One ought not to read too much dissidence into the simple fact of doing empirical sociology. Bauman himself says he wanted to reform the regime, to bring it into line with its professed egalitarian values. And yet, under the circumstances, becoming a sociologist was at least somewhat oppositional a move. He published articles on alienation, the problems of the younger generation, and the challenge of fostering innovation in a planned economy.

And so he remained loyal to the regime -- in his moderately oppositional fashion -- until another wave of official anti-Semitism in 1968 made this impossible. In her memoir, Janina Bauman recalls their final weeks in Poland as a time of threatening phone calls, hulking strangers loitering outside their apartment, and TV broadcasts that repeated her husband’s name in hateful tones. “A scholarly article appeared in a respectable magazine,” she writes. “It attacked [Zygmunt] and others for their dangerous influence on Polish youth. It was signed by a close friend.”

Bauman and his family emigrated that year, eventually settling in Leeds. (He never faced a language barrier, having for some years been editor of a Polish sociological journal published in English.) His writings continued to be critical of both the Soviet system and of capitalism, and to support the labor movement.

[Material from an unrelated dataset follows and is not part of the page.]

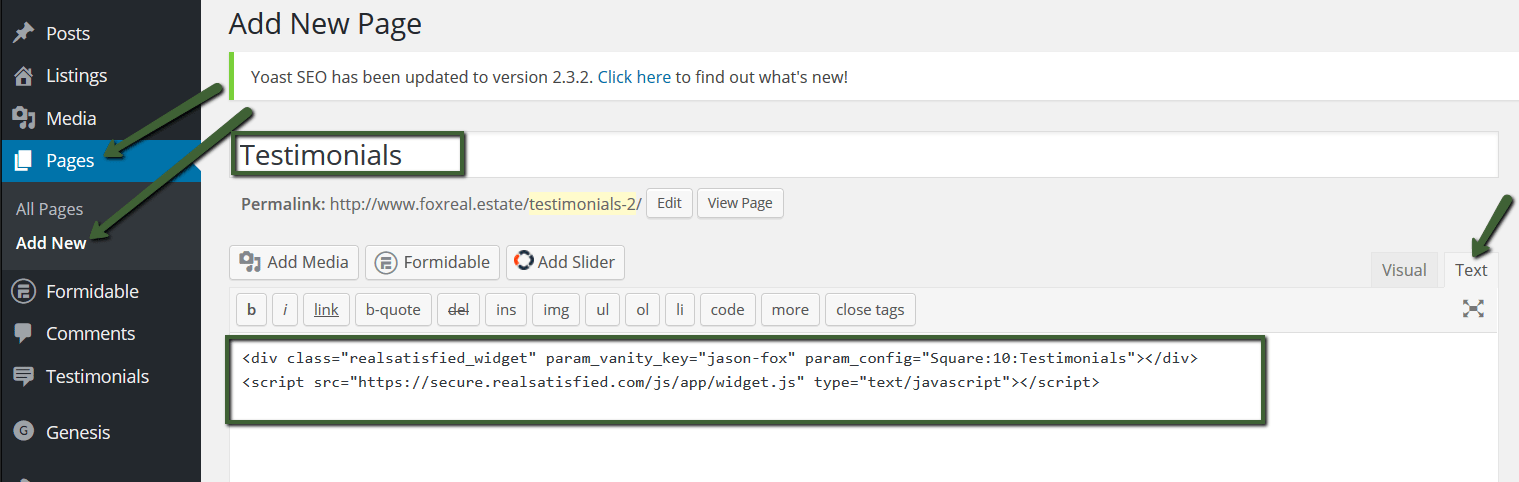The height and width of the screenshot is (482, 1519).
Task: Click the Formidable sidebar icon
Action: [x=23, y=291]
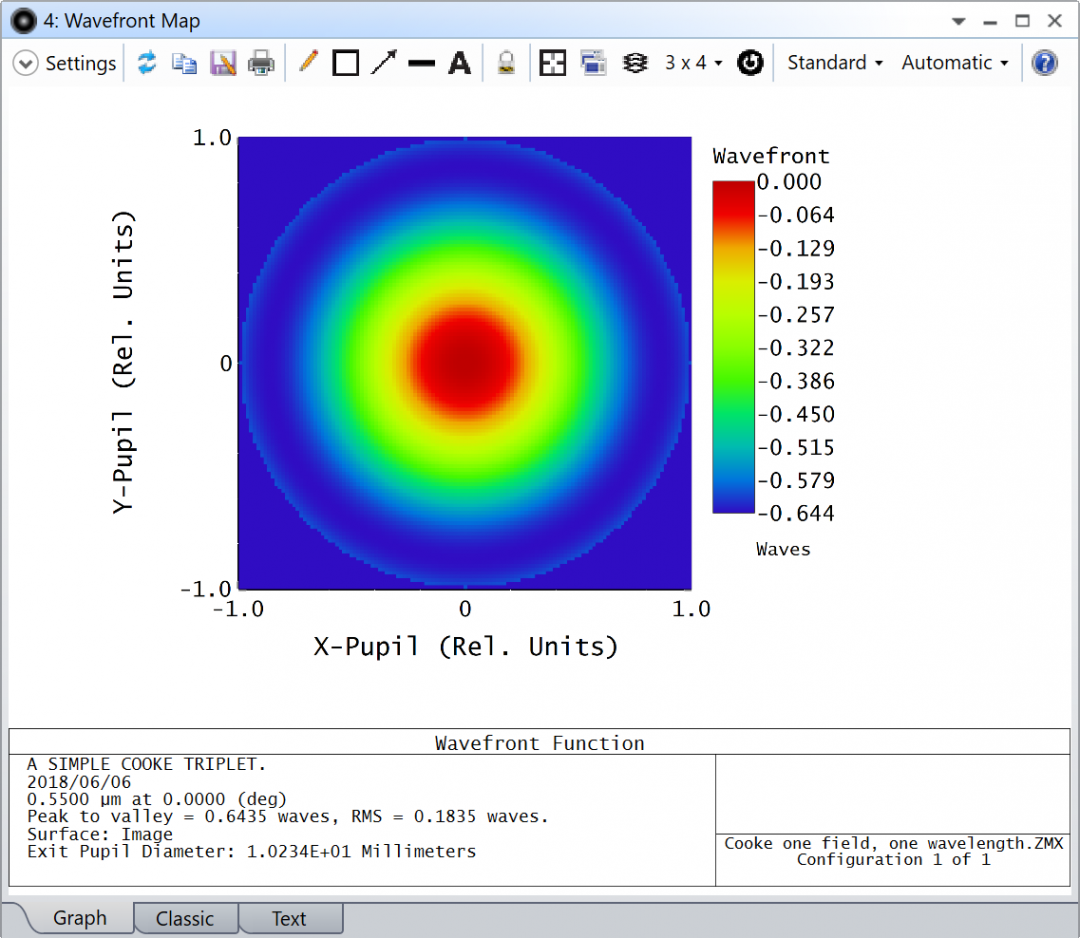
Task: Click the Copy to clipboard icon
Action: (184, 63)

When Solidarity emerged in 1980 to challenge the state, Bauman welcomed it as the force that would shape of the future of Poland.

These facts are all part of the record -- put there, most of them, by Bauman himself. By no means is it a heroic tale. From time to time, he must have named names, and written things he didn’t believe, and forced himself to believe things that he knew, deep down, were not true.

And yet Bauman did not hide his past, either. It has always been available for anyone trying to come to some judgment of his work. He has been accused of failing to reflect upon his experience. But even that is a dubious reading of the evidence. A central point of his work on the “liquid” social structure of postmodernism is its contrast with the modernity that went before, which he says was “marked by the disciplinary power of the pastoral state.” He describes the Nazi and Stalinist regimes as the ultimate, extreme cases of that “disciplinary power.”

Let’s go out on a limb and at least consider the possibility that someone who admittedly spent years serving a social system that he now understands as issuing from the same matrix as Hitler’s regime may perhaps be telling us (in his own roundabout, sociologistic way) that he is morally culpable, no matter what his good intentions may have been.

Alas, this is not quite so exciting as “Postmodernist Conceals Sinister Past.” It doesn’t even have the satisfying denouement found in “The God That Failed,” that standard of ex-Communist disillusionment. Sorry about that.... It’s just a tale of a man getting older and – just possibly – wiser. I tend to think of that as a happy story, even so.